Conditions for the production of highly effective human T cell growth factor (TCGF) and its screening in a thymidine [TD] incorporation assay are described. Culture medium supplemented with optimum TCGF concentrations was used in bulk culture systems for the expansion of alloactivated and non-alloactivated T cell populations. Surface marker studies of cells grown in TCGF-dependent culture showed that the majority were T cells expressing [HLA-] DR antigens. These cells retained their proliferative responsiveness in mixed leukocyte cultures [MLC] but were unable to stimulate proliferation of normal allogeneic lymphocytes.
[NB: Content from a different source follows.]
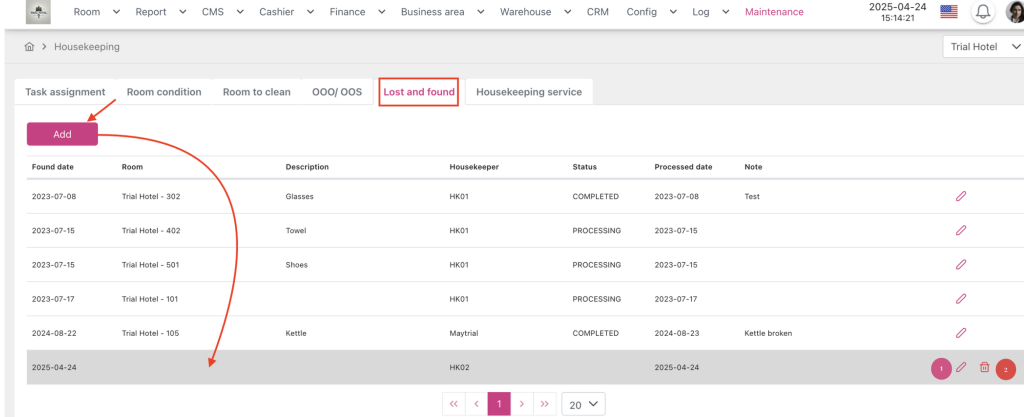Switch to Task assignment tab
This screenshot has width=1024, height=417.
point(65,92)
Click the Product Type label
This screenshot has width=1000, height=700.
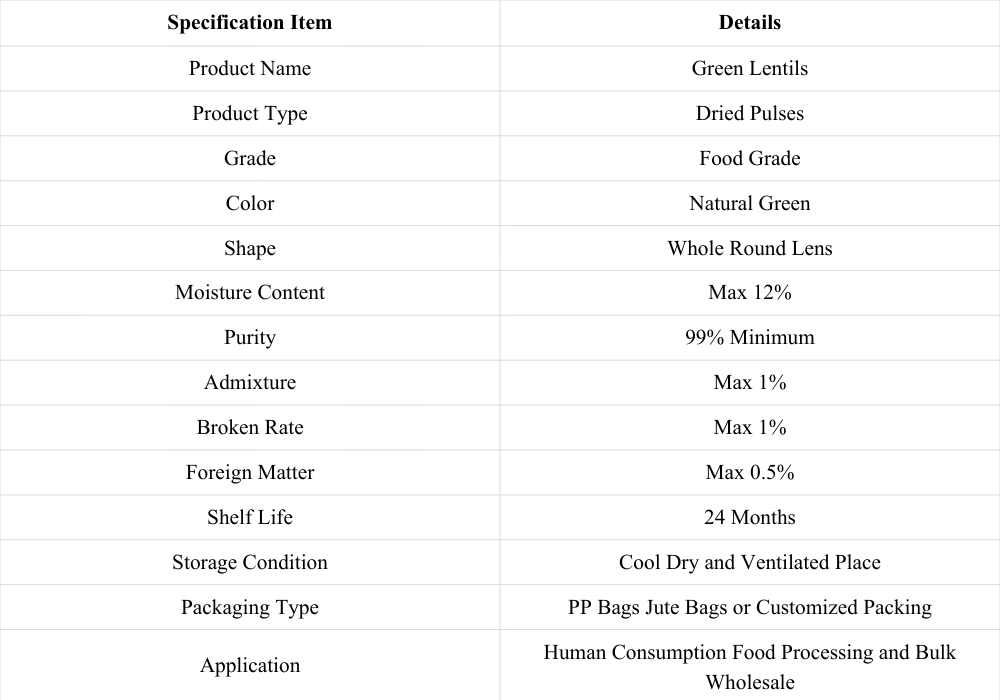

Cultured cells which derived from mixed leukocyte cultures retained immunological specificity compared with cells not exposed to TCGF both in terms of proliferative responses caused by allogeneic cells in the absence of TCGF, and in terms of cytotoxic activity against 51Cr-labeled target cells. They were capable of suppression tritiated TD incorporation in MLC. Evidently continuous culture with TCGF can expand a variety of T cell subpopulations with retention of distinct immunological function.